## Task statement
All entries are to be copied verbatim, while the pictures stay out.

## Recorded information
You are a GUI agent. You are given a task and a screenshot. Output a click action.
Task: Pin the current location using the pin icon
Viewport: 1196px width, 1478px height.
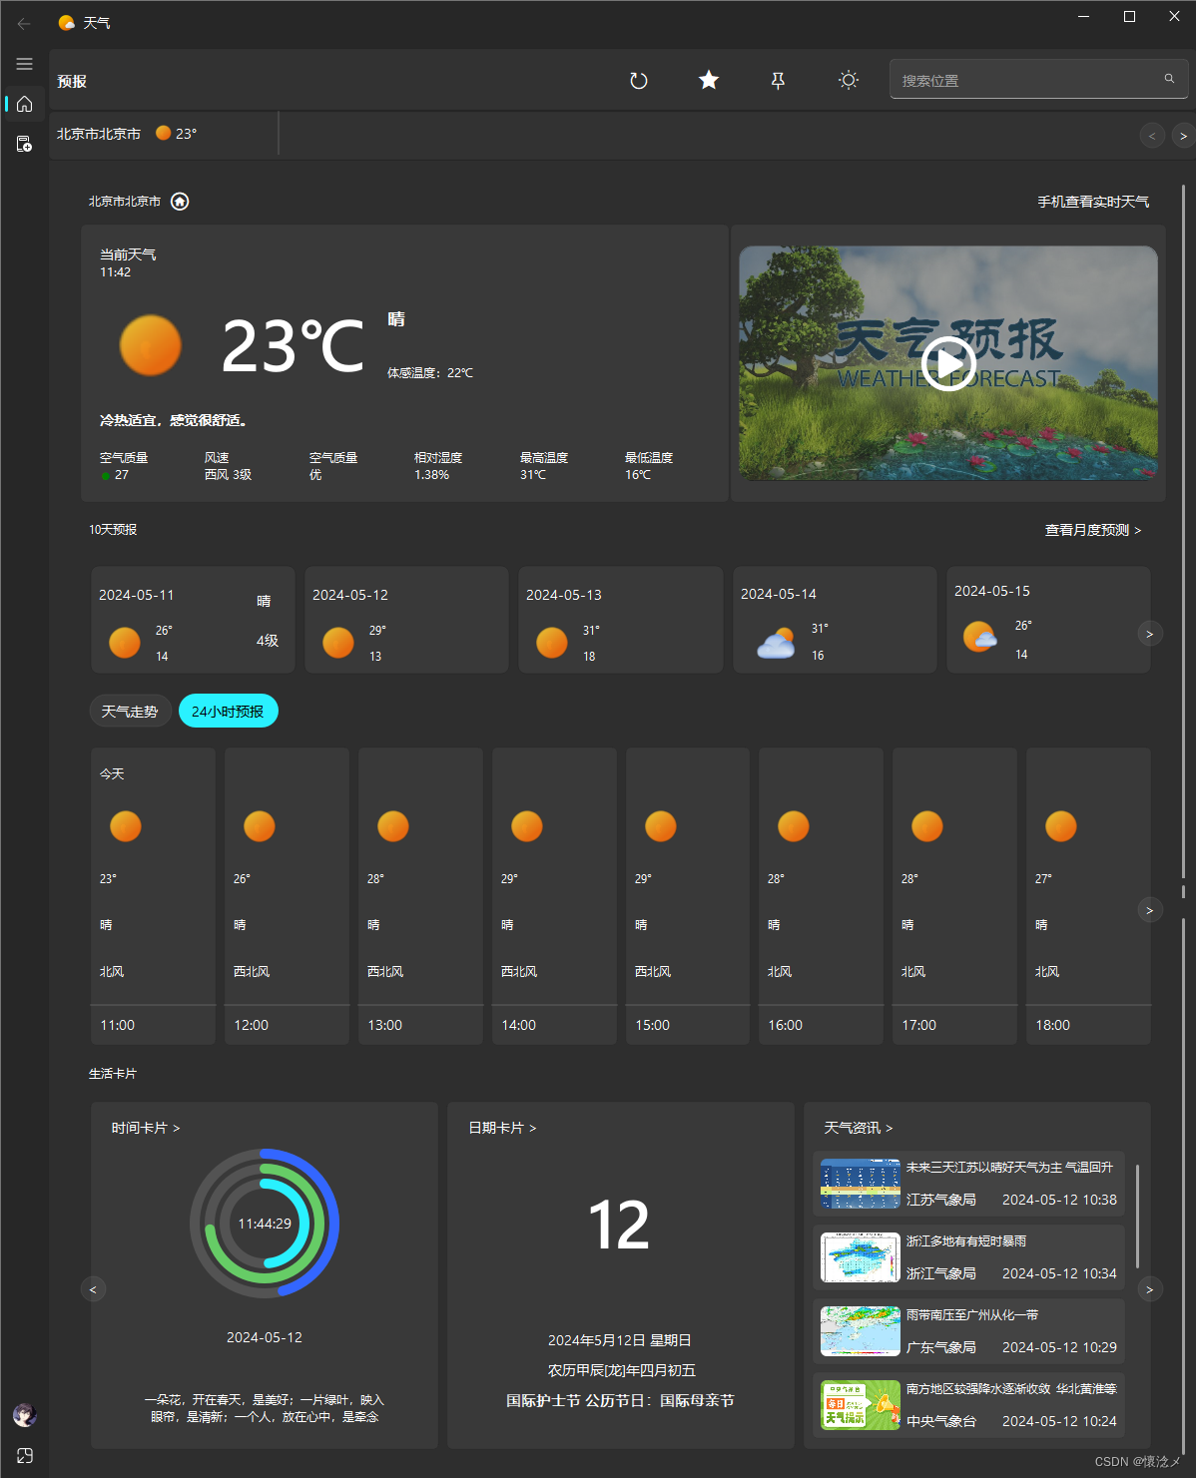(778, 80)
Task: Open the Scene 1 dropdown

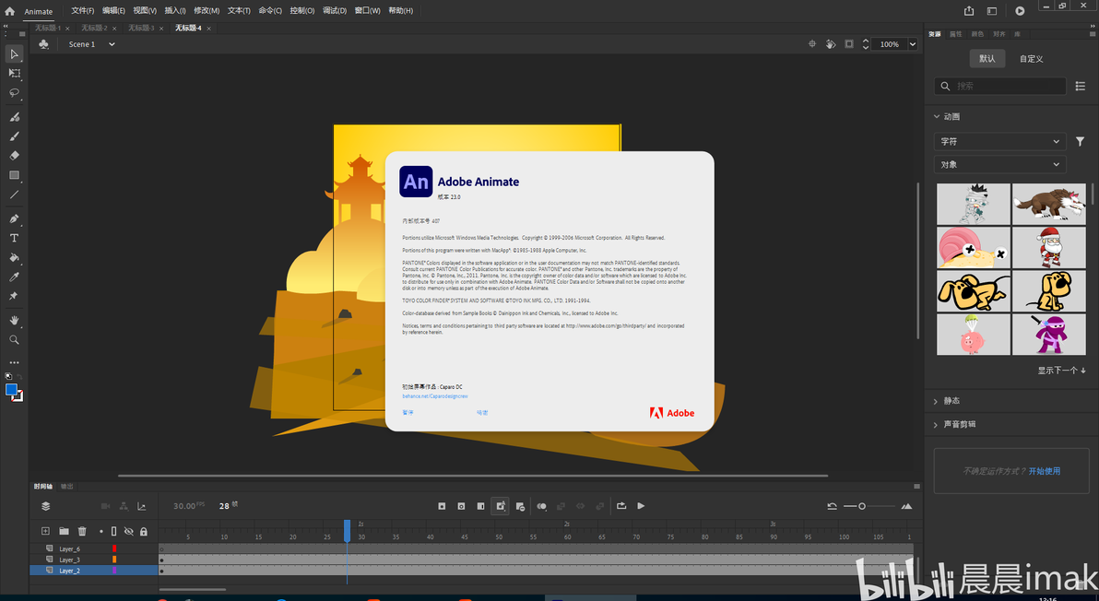Action: 91,44
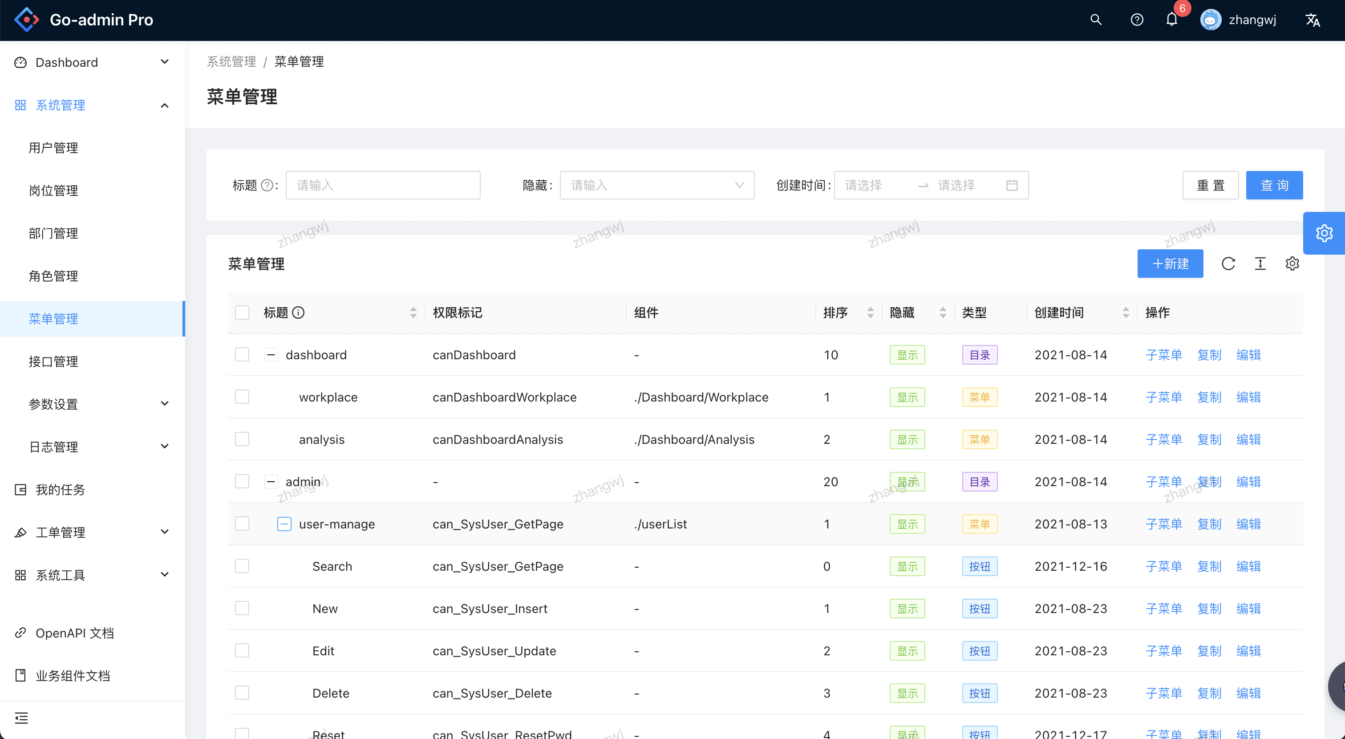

## Task output
You are a GUI agent. You are given a task and a screenshot. Output a click action.
Task: Pin the current location using the pin icon
Viewport: 1196px width, 1478px height.
(778, 80)
Task: Open the Scene 1 dropdown

Action: 91,44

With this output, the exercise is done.